### Records shown:
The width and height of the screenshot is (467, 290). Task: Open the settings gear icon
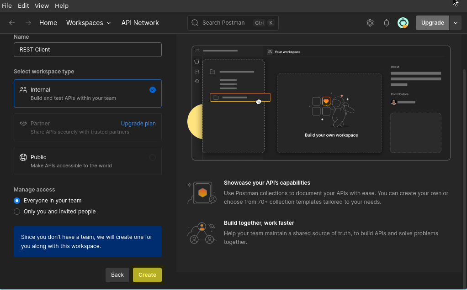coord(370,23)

==

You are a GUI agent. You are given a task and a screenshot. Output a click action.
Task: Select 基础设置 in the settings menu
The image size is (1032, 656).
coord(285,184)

==

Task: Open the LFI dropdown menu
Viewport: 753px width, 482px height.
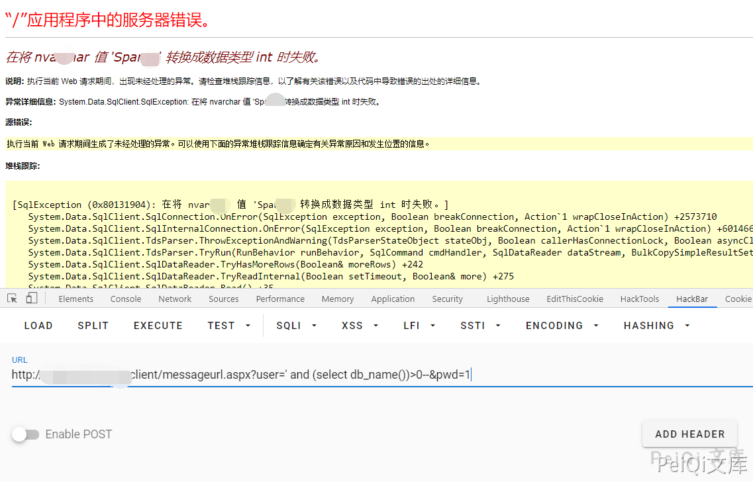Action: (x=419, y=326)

### What the task asks:
All lines above that contain "menu" are required in the answer.

### Answer to this problem:
Task: Select 基础设置 in the settings menu
Task: Open the LFI dropdown menu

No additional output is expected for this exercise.